Il modo in cui il regista tratta questi argomenti è quello dello sberleffo, della provocazione iconoclasta, dello sputo punk. La riflessione ragionata, il film a tesi, la stura per le disquisizioni sociologiche non abitano qui. Quello che vediamo è piuttosto una sfilata di personaggi caricaturali, ma intelligenti nel loro ricalcare tipi umani portati all'estremo (la studentessa depressa, il giovane attratto dalla morte fin da bambino, l'attore ipocondriaco, la cantante trans che ha perso la voce) che danno vita a dialoghi grotteschi, surreali, e che con il loro interagire fanno della morte e della loro determinazione a morire un argomento come tanti, di cui si può ridere o piangere. O a cui si può restare indifferenti, portando fino in fondo il nichilismo che il film, sotto sotto, esprime. Cinema indipendente orgogliosamente pulp (sì, per una volta Quentin Tarantino potrebbe essere citato non a sproposito: alcuni dei dialoghi hanno una matrice chiaramente tarantiniana) che usa gli strumenti del cinema d'autore (come il bianco e nero e l'assenza di musica extradiegetica) per inscenare un balletto macabro, in cui lo spettatore mantiene sempre, magari suo malgrado, un irriverente ghigno sul volto.

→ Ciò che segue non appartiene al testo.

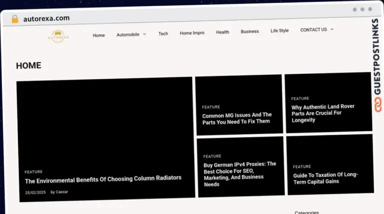Open Guide To Taxation Of Long-Term Capital Gains
Image resolution: width=384 pixels, height=214 pixels.
[x=325, y=178]

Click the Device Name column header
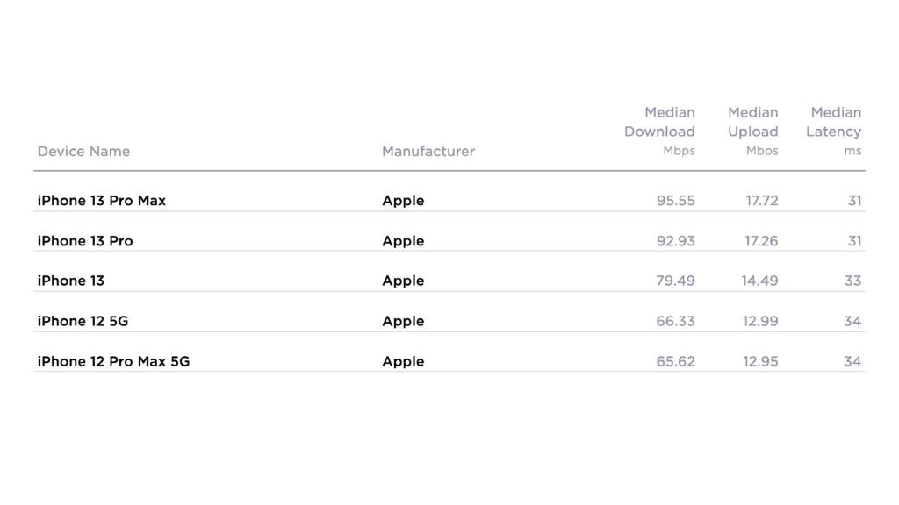tap(83, 151)
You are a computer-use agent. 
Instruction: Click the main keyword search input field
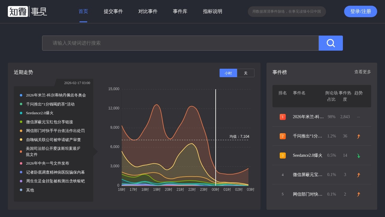tap(180, 43)
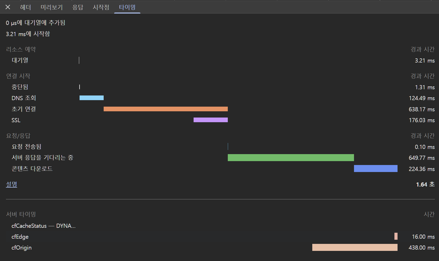
Task: Switch to the 헤더 tab
Action: coord(25,7)
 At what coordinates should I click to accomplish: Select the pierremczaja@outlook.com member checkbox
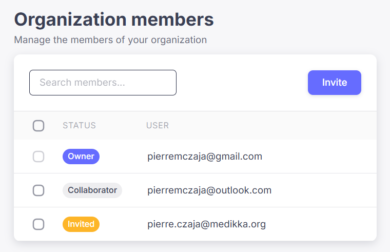(x=38, y=190)
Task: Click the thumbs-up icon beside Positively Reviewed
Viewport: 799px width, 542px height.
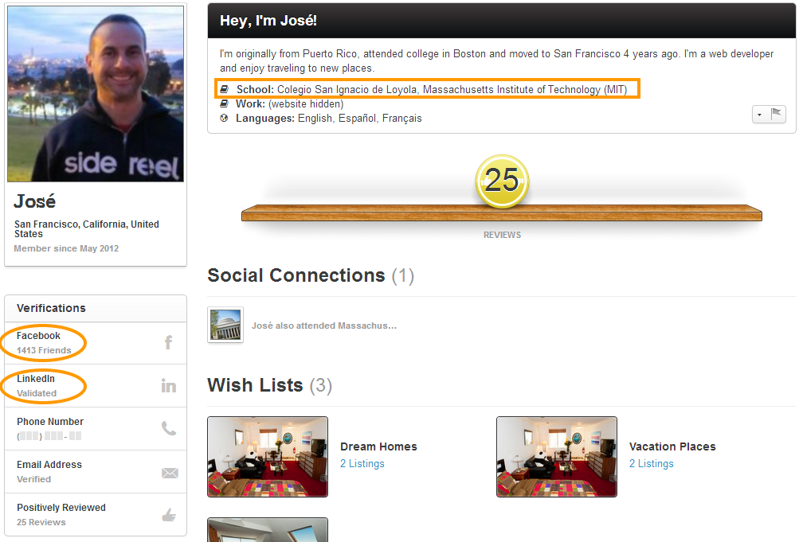Action: [x=169, y=515]
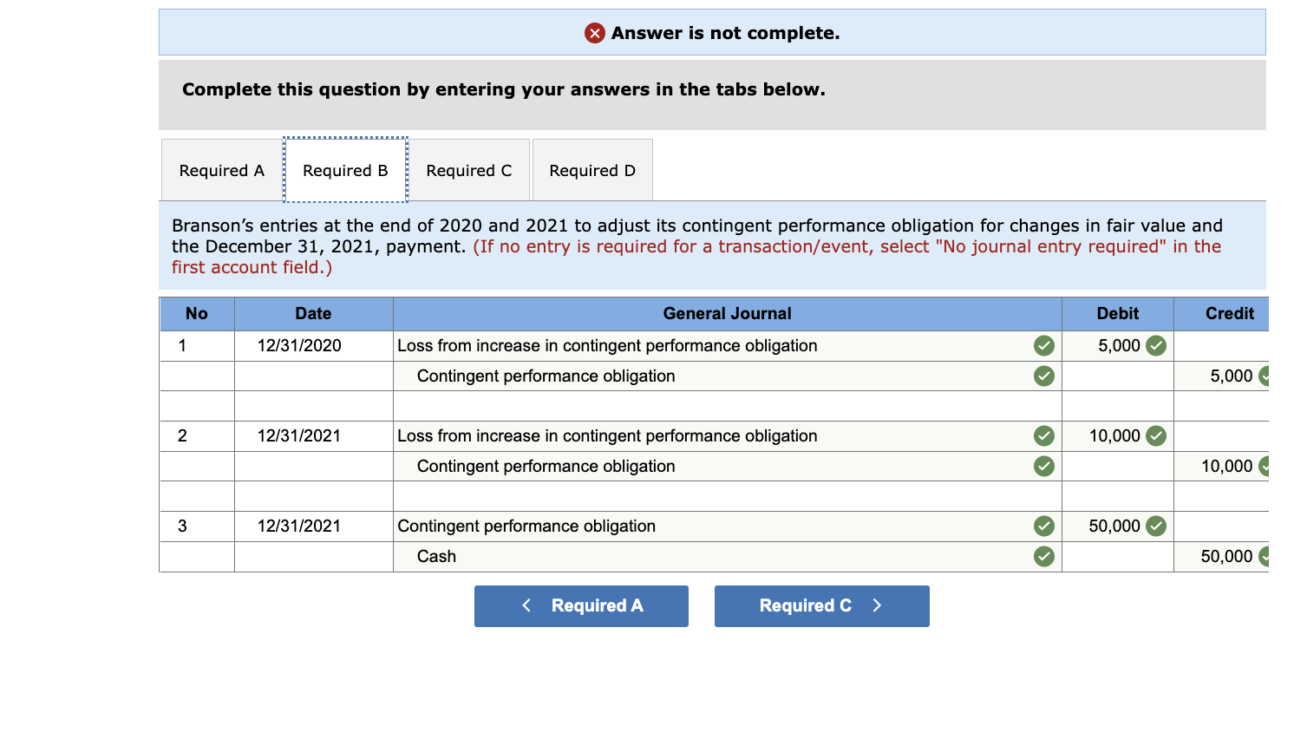Advance with the Required C button
Image resolution: width=1294 pixels, height=739 pixels.
pyautogui.click(x=821, y=605)
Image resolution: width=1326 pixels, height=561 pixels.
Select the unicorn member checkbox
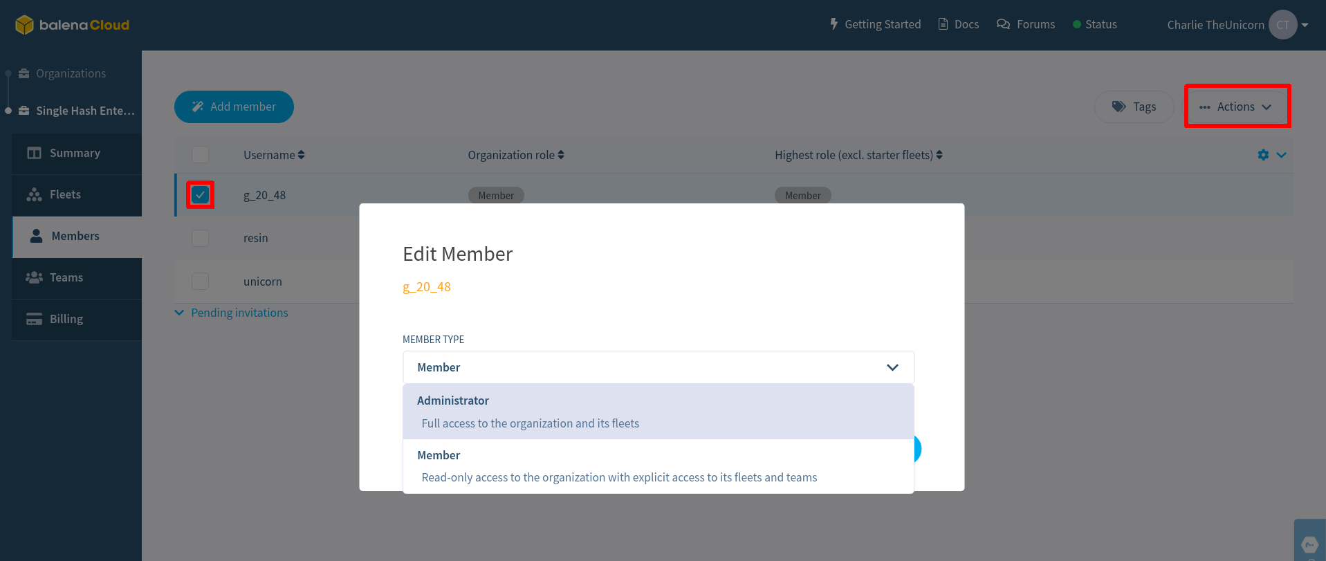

E proprio a proposito della fotografia, con quella grana esibita che rende l'immagine quasi disegnata, viene in mente un altro paragone, forse azzardato ma a nostro parere calzante: Clerks - Commessi, il folgorante esordio di Kevin Smith, aveva lo stesso look da cinema indipendente "guerrigliero", lo stesso tono genuinamente provocatorio, e non a caso si faceva anch'esso beffe del tabù della morte, in una scena ormai divenuta celebre. Certo, la carica generazionale espressa dal film di Smith è probabilmente inarrivabile, e per certi paragoni vanno fatte ovviamente le debite proporzioni: ma il carattere eversivo di un film come questo è evidente e non di quelli che si trovano tutti i giorni, e alla fine se ne esce gradevolmente destabilizzati e divertiti. Speriamo di sentir parlare ancora di Olias Barco.